WASHINGTON (CN) – The U.S. Fish and Wildlife Service plans to revise its 1976 designation of critical habitat for the Florida manatee, to include essential features of such habitats, determine the impact of the steep rise in the human population of Florida, and assess changes needed as a result of increased understanding of manatee behavior.
A consortium of environmental groups including the Wildlife Advocacy Project, Save the Manatee Club, Center for Biological Diversity, and Defenders of Wildlife petitioned the agency to add a list of essential elements that need to be protected in critical habitat. Such a list was not required when the manatee was first given endangered status. The list of essential features recommended by the petitioners includes warm water, a variety of food sources including seagrasses and freshwater vegetation, travel corridors, shelter for calving, specific indicators of water quality such as salinity, and depth.

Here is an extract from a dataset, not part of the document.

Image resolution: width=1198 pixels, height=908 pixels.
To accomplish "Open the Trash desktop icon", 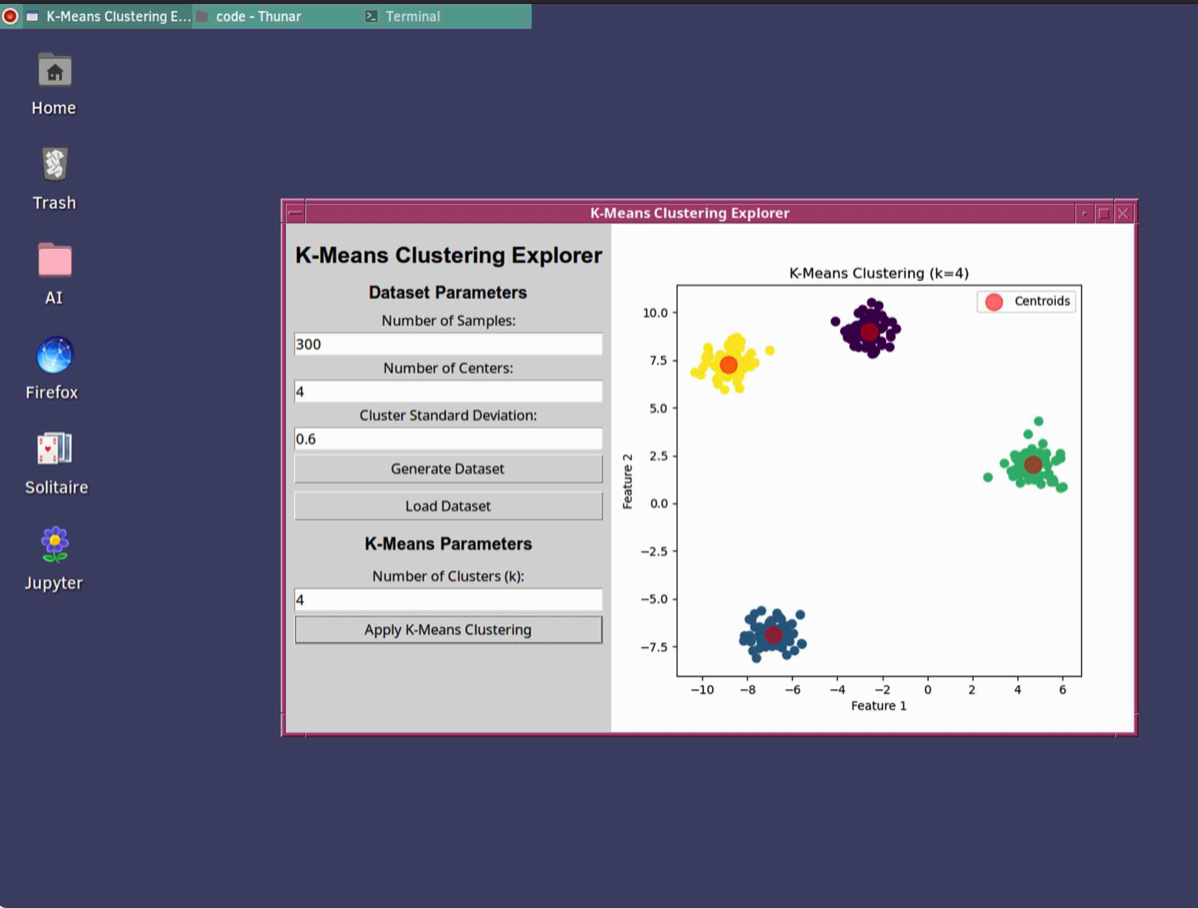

Manatees have served as one of the iconic species in the modern wildlife conservation movement due in part to their massive size – adults reach 12 feet in length and 1,800 pounds in weight – and their playful manner. The gentle mammals are threatened by destruction and degradation of their coastal and freshwater habitat although the leading known cause of death is by boat strikes. Most manatees have a pattern of scars on their backs or tails after surviving collisions with boats and scientists use these patterns to identify individuals.